In order to use a registered model with the Llama Stack APIs, ensure the corresponding NIM is deployed to your environment. For example, you can use the NIM Proxy microservice to deploy meta/llama-3.2-1b-instruct.

Note: For improved inference speeds, we need to use NIM with fast_outlines guided decoding system (specified in the request body). This is the default if you deployed the platform with the NeMo Microservices Helm Chart.

# URL to NeMo NIM Proxy service
export NEMO_URL="http://nemo.test"

curl --location "$NEMO_URL/v1/deployment/model-deployments" \
   -H 'accept: application/json' \
   -H 'Content-Type: application/json' \
   -d '{
      "name": "llama-3.2-1b-instruct",
      "namespace": "meta",
      "config": {
         "model": "meta/llama-3.2-1b-instruct",
         "nim_deployment": {
            "image_name": "nvcr.io/nim/meta/llama-3.2-1b-instruct",
            "image_tag": "1.8.3",
            "pvc_size": "25Gi",
            "gpu": 1,
            "additional_envs": {
               "NIM_GUIDED_DECODING_BACKEND": "fast_outlines"
            }
         }
      }
   }'

This NIM deployment should take approximately 10 minutes to go live. See the docs for more information on how to deploy a NIM and verify it's available for inference.

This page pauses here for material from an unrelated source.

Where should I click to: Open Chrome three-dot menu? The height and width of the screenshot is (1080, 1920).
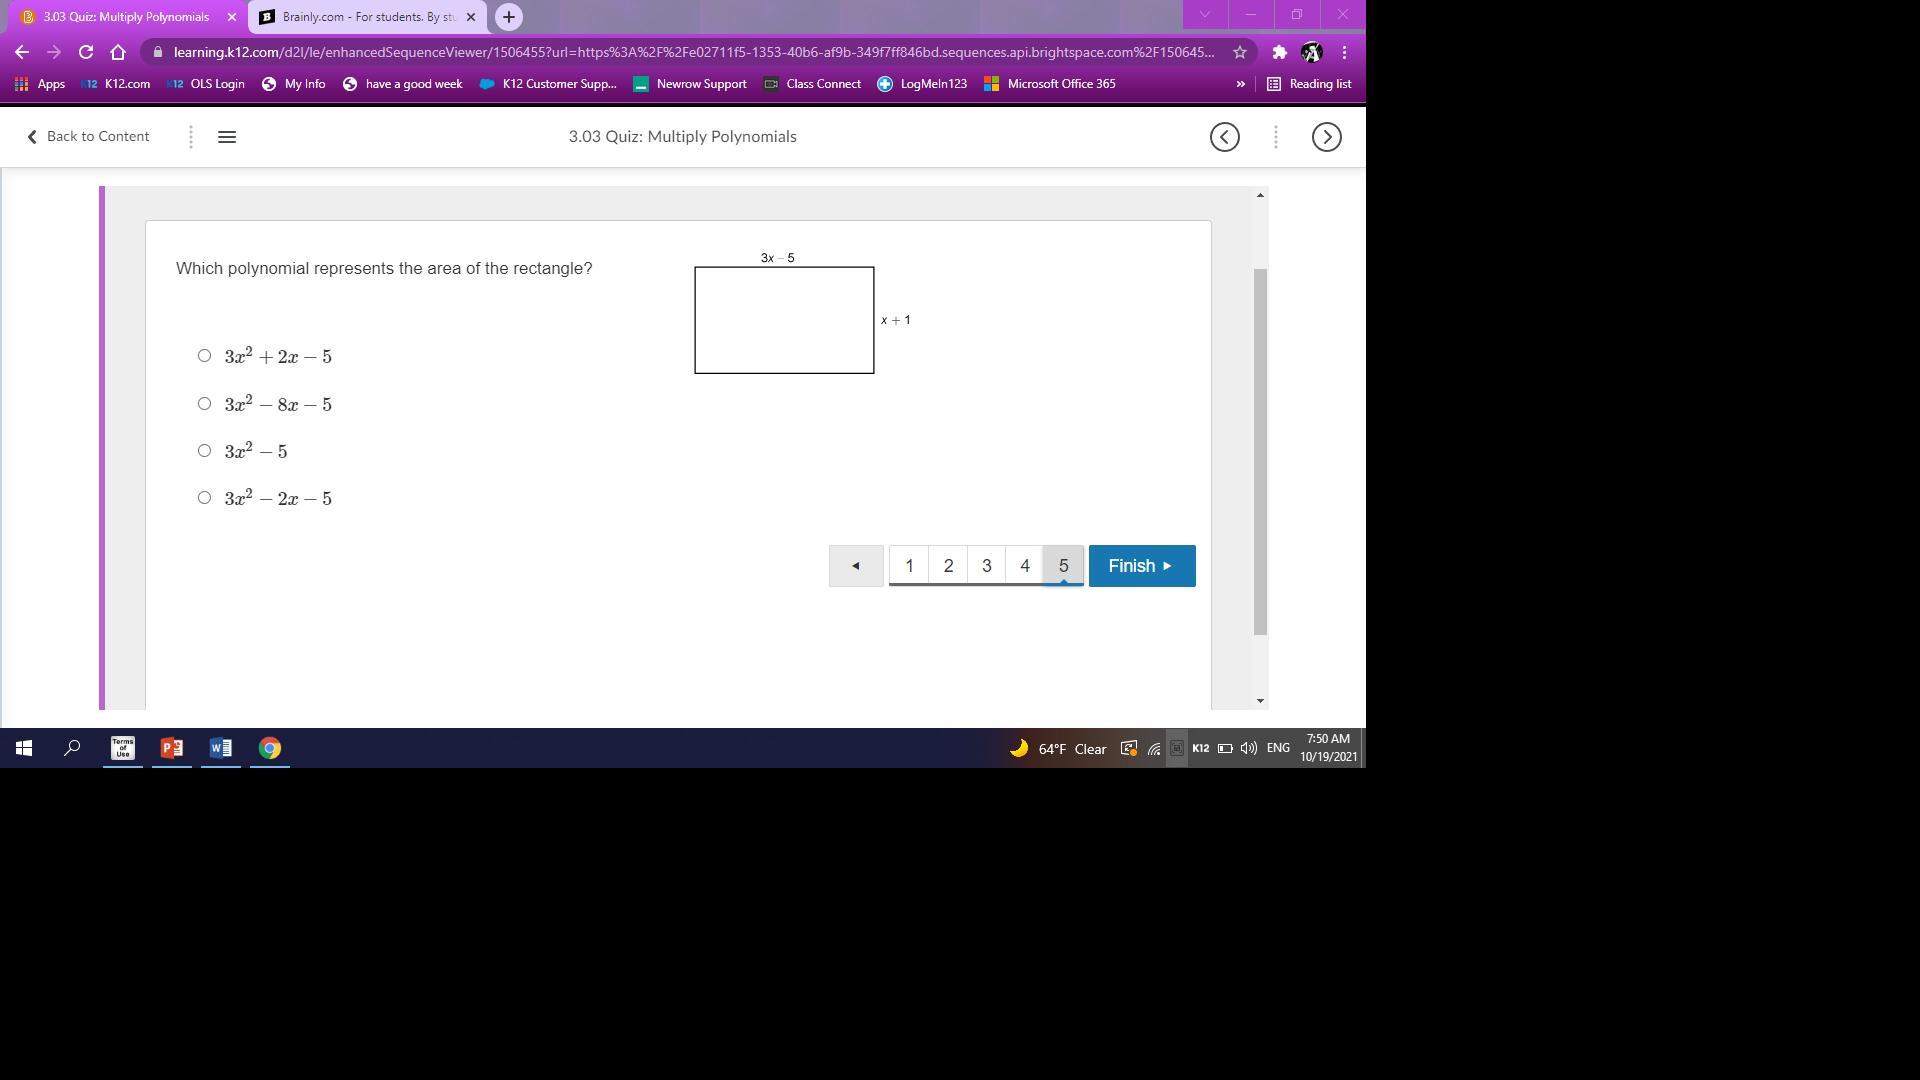point(1344,52)
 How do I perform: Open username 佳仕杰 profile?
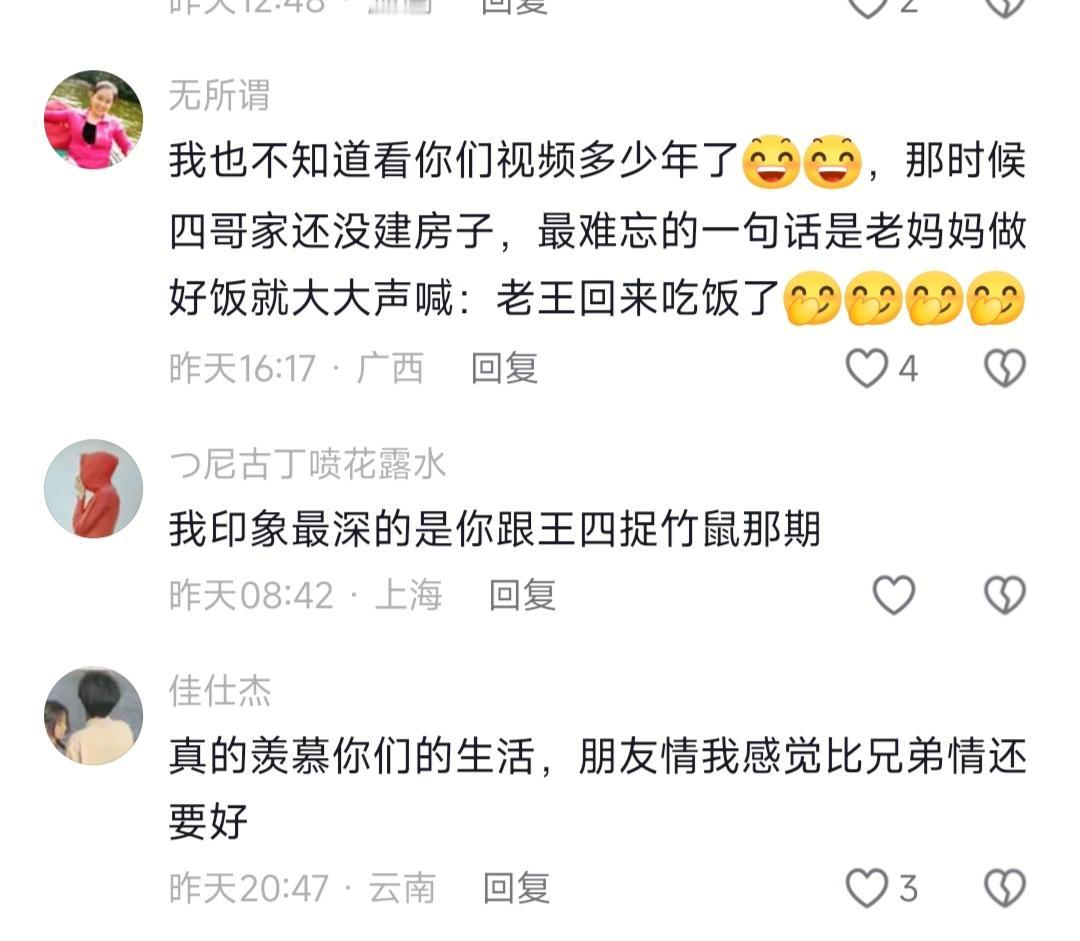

You can also remove a deployed NIM to free up GPU resources, if needed.

export NEMO_URL="http://nemo.test"

curl -X DELETE "$NEMO_URL/v1/deployment/model-deployments/meta/llama-3.1-8b-instruct"

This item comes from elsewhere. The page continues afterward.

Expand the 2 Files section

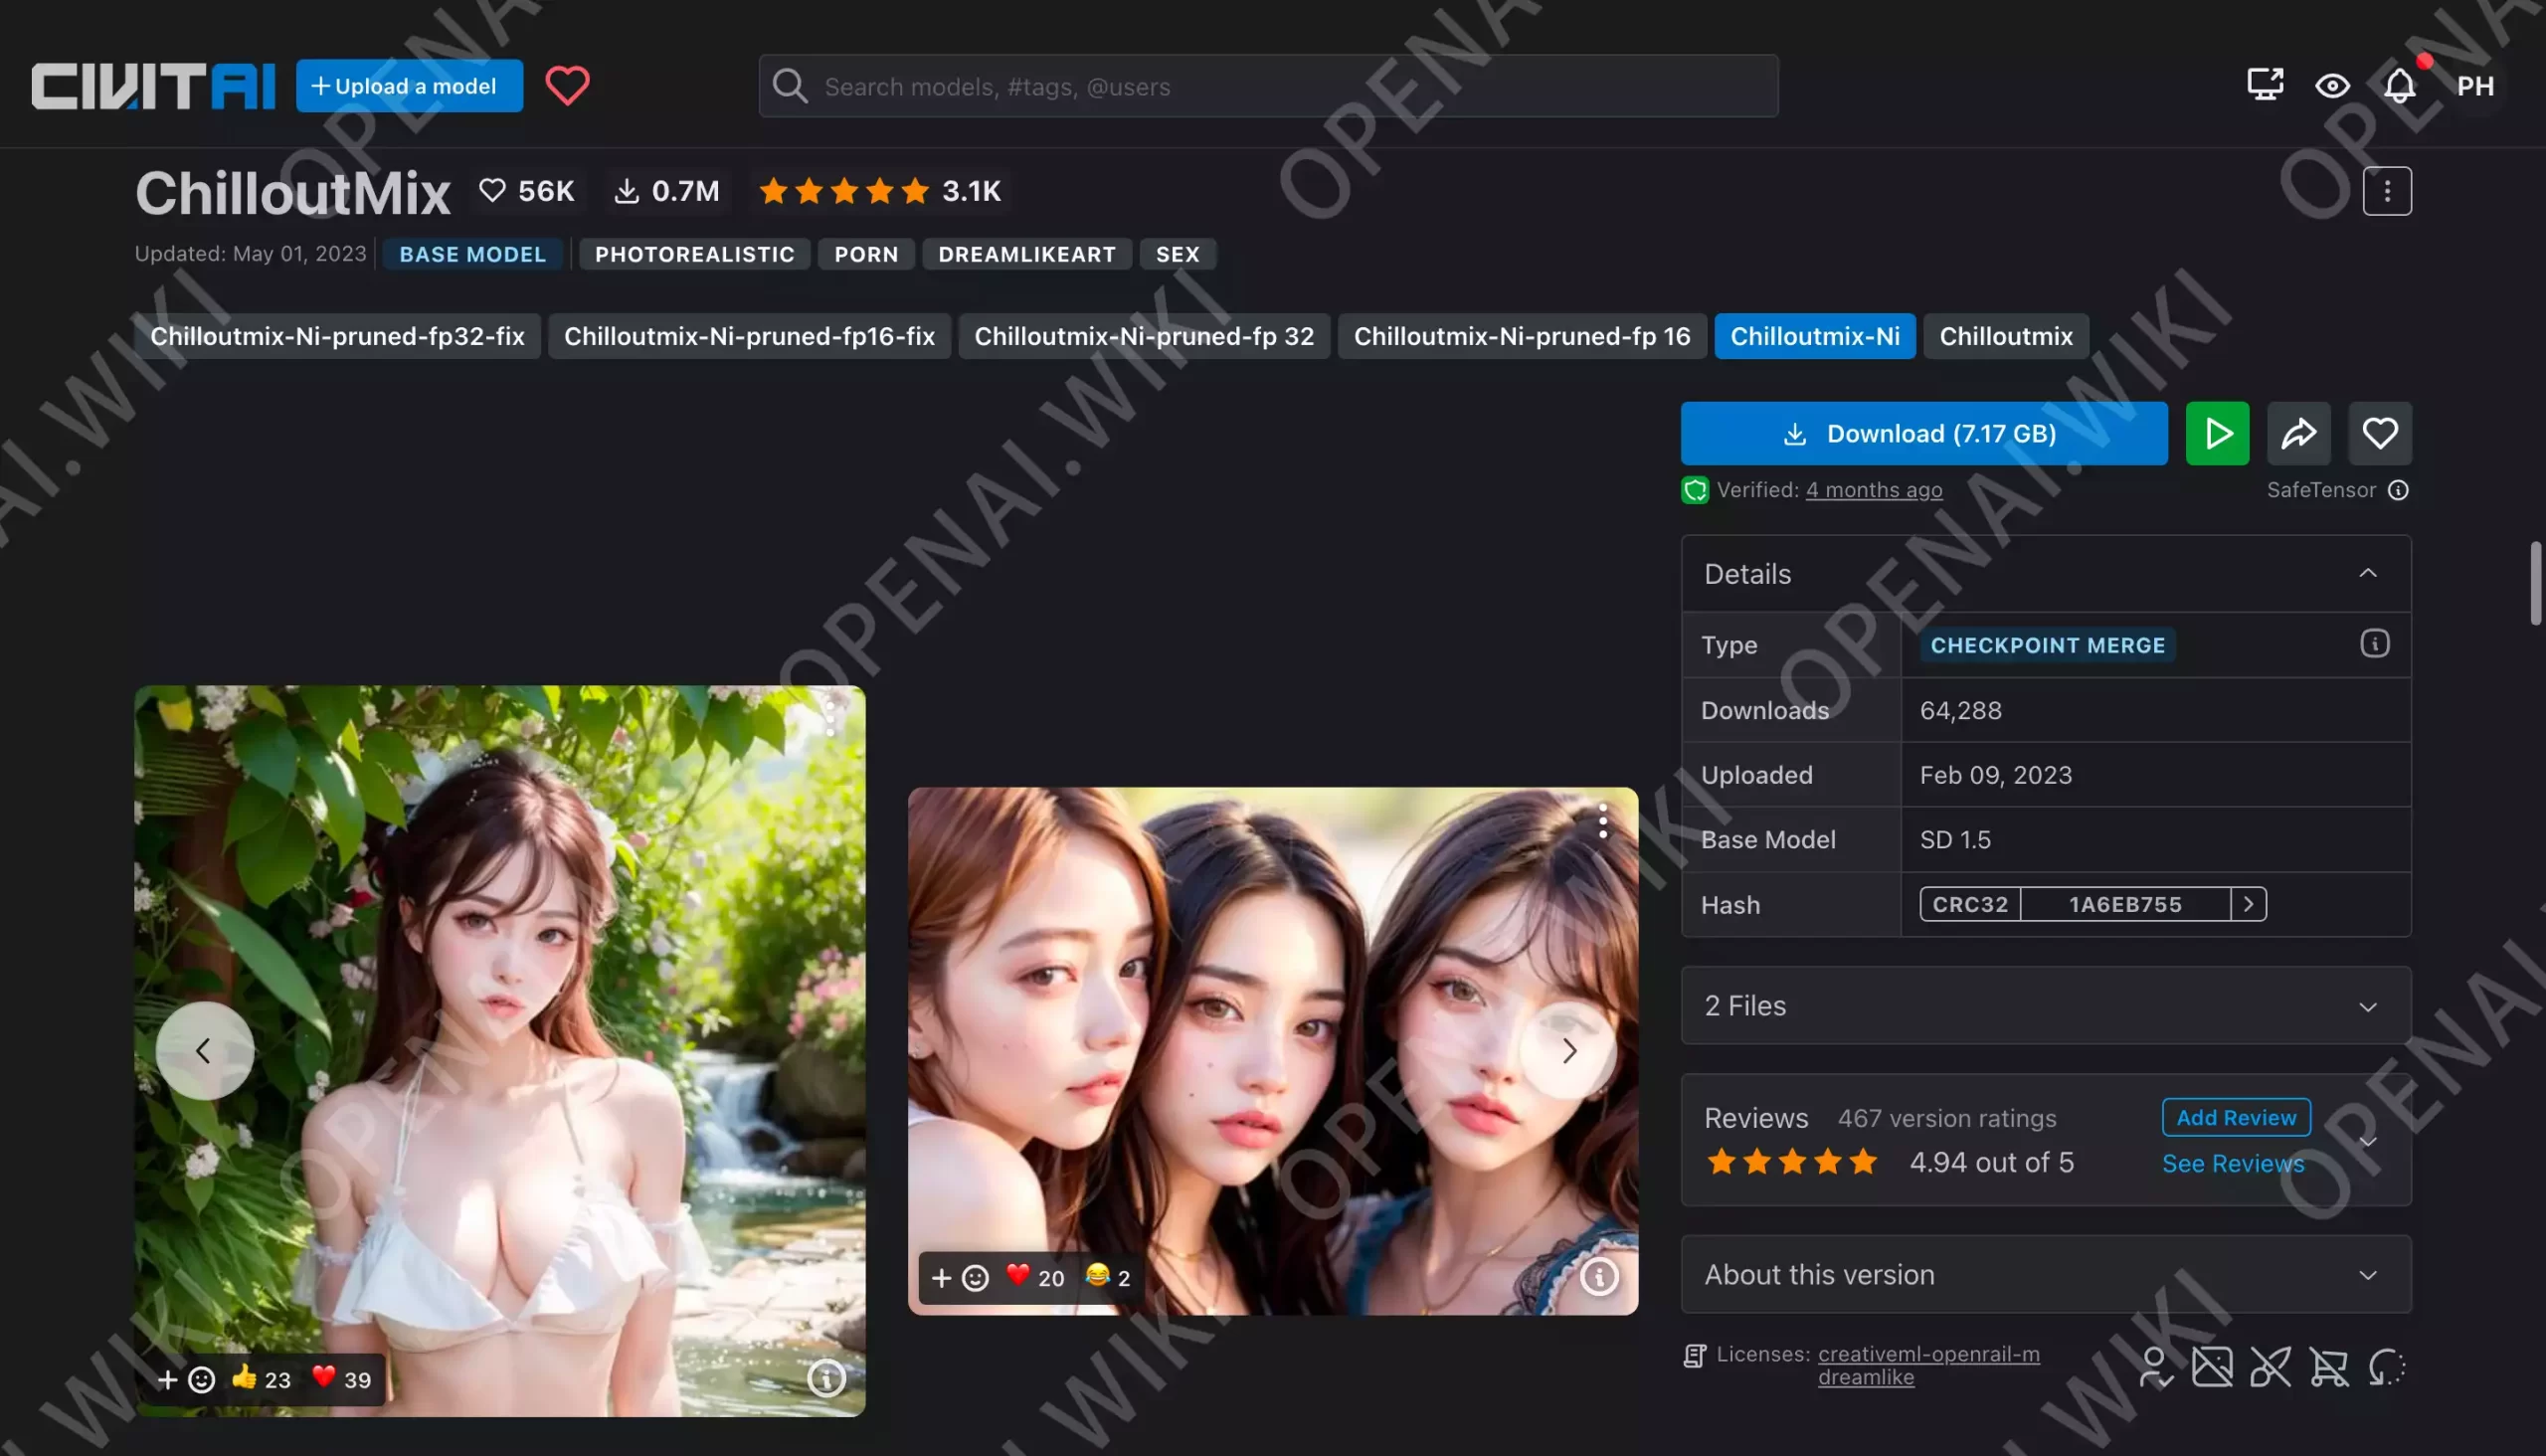(x=2368, y=1005)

Running Llama Stack with NVIDIA

You can do this via Conda or venv (build code), or Docker which has a pre-built image.

Via Docker

This method allows you to get started quickly without having to build the distribution code.

LLAMA_STACK_PORT=8321
docker run \
  -it \
  --pull always \
  -p $LLAMA_STACK_PORT:$LLAMA_STACK_PORT \
  -v ./run.yaml:/root/my-run.yaml \
  llamastack/distribution-nvidia \
  --config /root/my-run.yaml \
  --port $LLAMA_STACK_PORT \
  --env NVIDIA_API_KEY=$NVIDIA_API_KEY

Via Conda

INFERENCE_MODEL=meta-llama/Llama-3.1-8b-Instruct
llama stack build --template nvidia --image-type conda
llama stack run ./run.yaml \
  --port 8321 \
  --env NVIDIA_API_KEY=$NVIDIA_API_KEY \
  --env INFERENCE_MODEL=$INFERENCE_MODEL

Via venv

If you've set up your local development environment, you can also build the image using your local virtual environment.

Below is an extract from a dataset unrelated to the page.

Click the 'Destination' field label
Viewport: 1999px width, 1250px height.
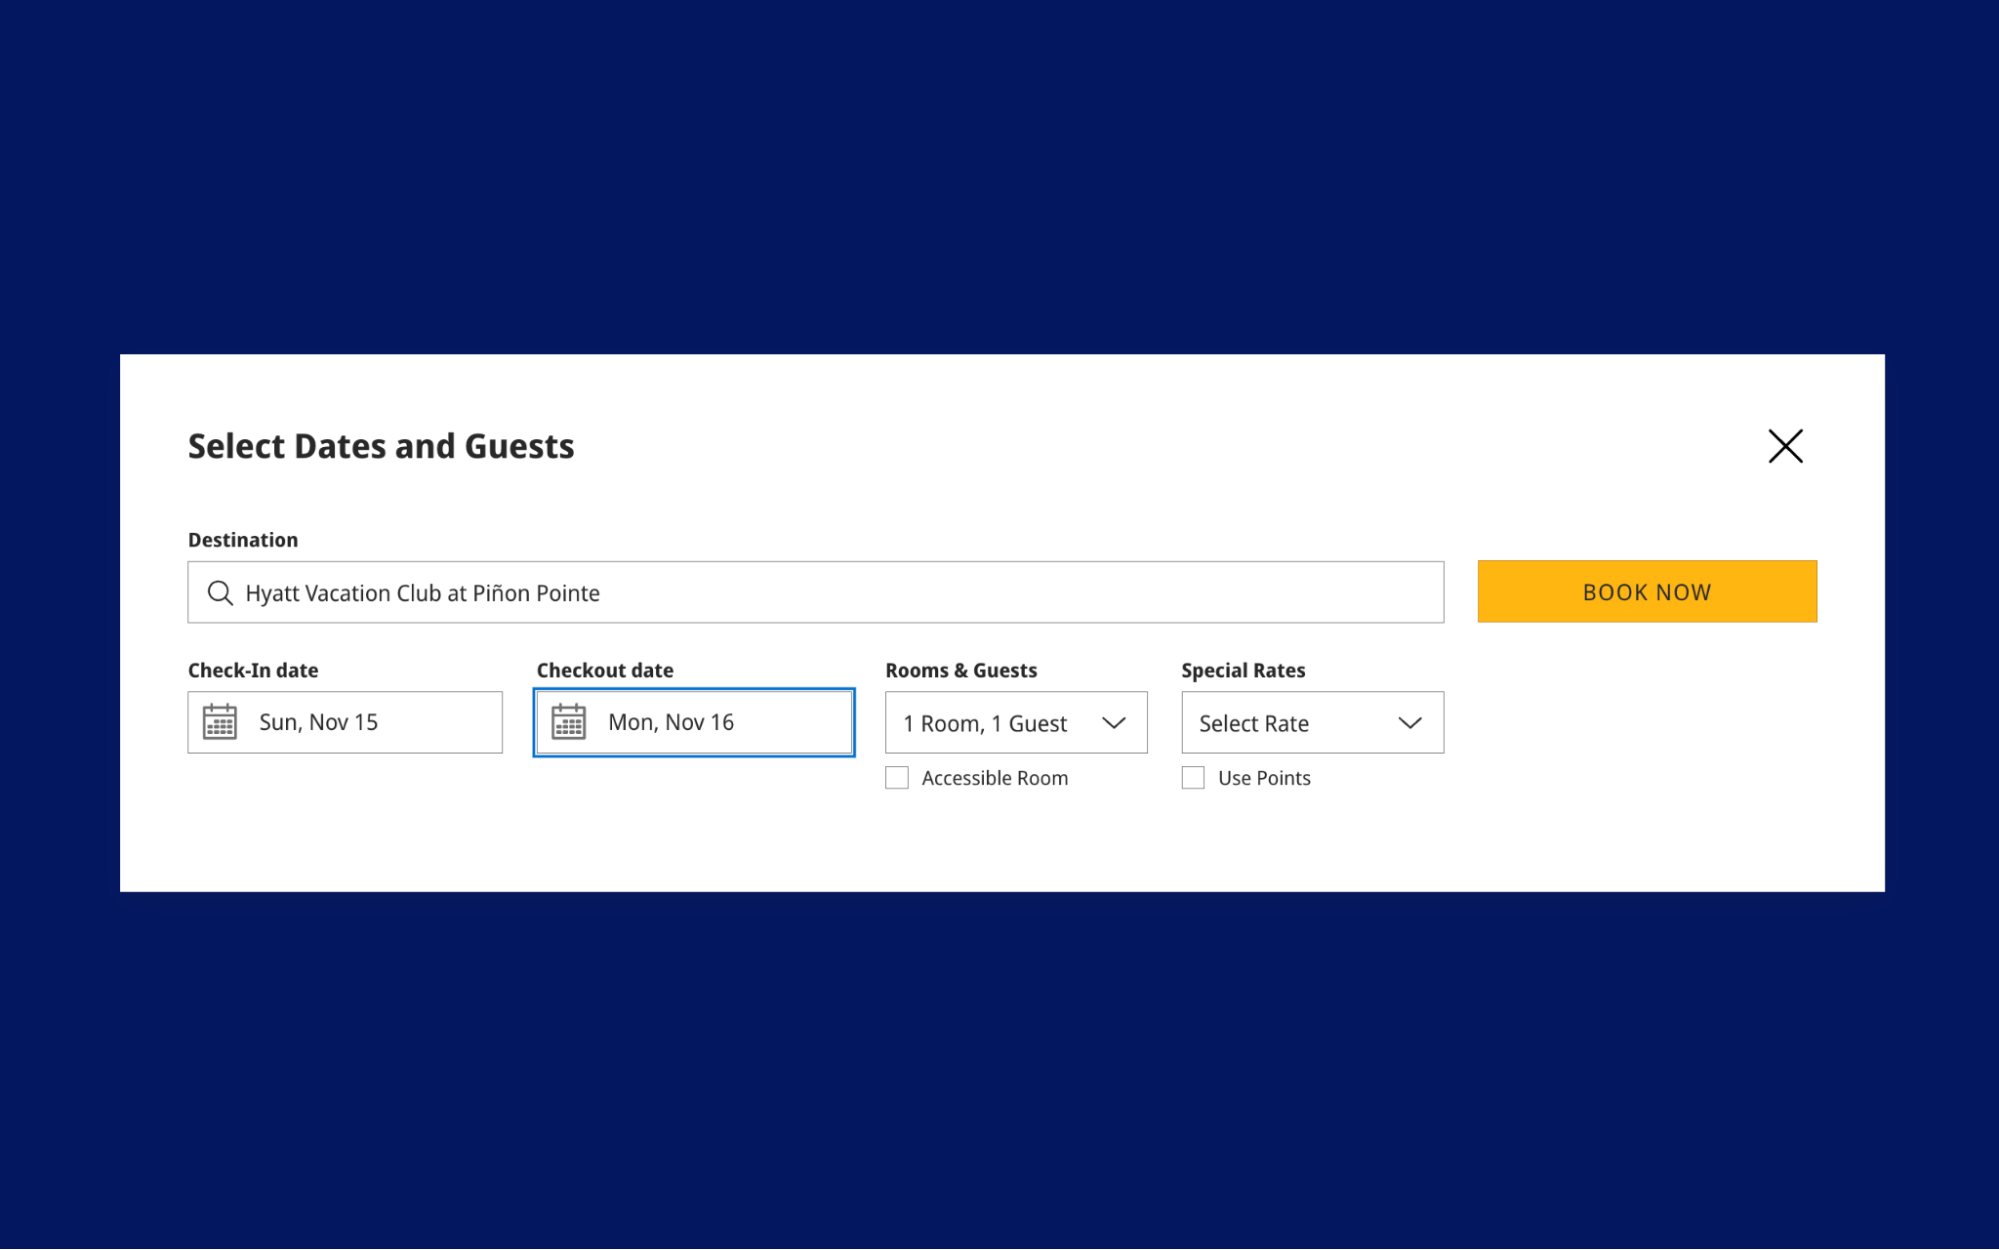(243, 540)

INFERENCE_MODEL=meta-llama/Llama-3.1-8b-Instruct
llama stack build --template nvidia --image-type venv
llama stack run ./run.yaml \
  --port 8321 \
  --env NVIDIA_API_KEY=$NVIDIA_API_KEY \
  --env INFERENCE_MODEL=$INFERENCE_MODEL

Example Notebooks

For examples of how to use the NVIDIA Distribution to run inference, fine-tune, evaluate, and run safety checks on your LLMs, you can reference the example notebooks in docs/notebooks/nvidia.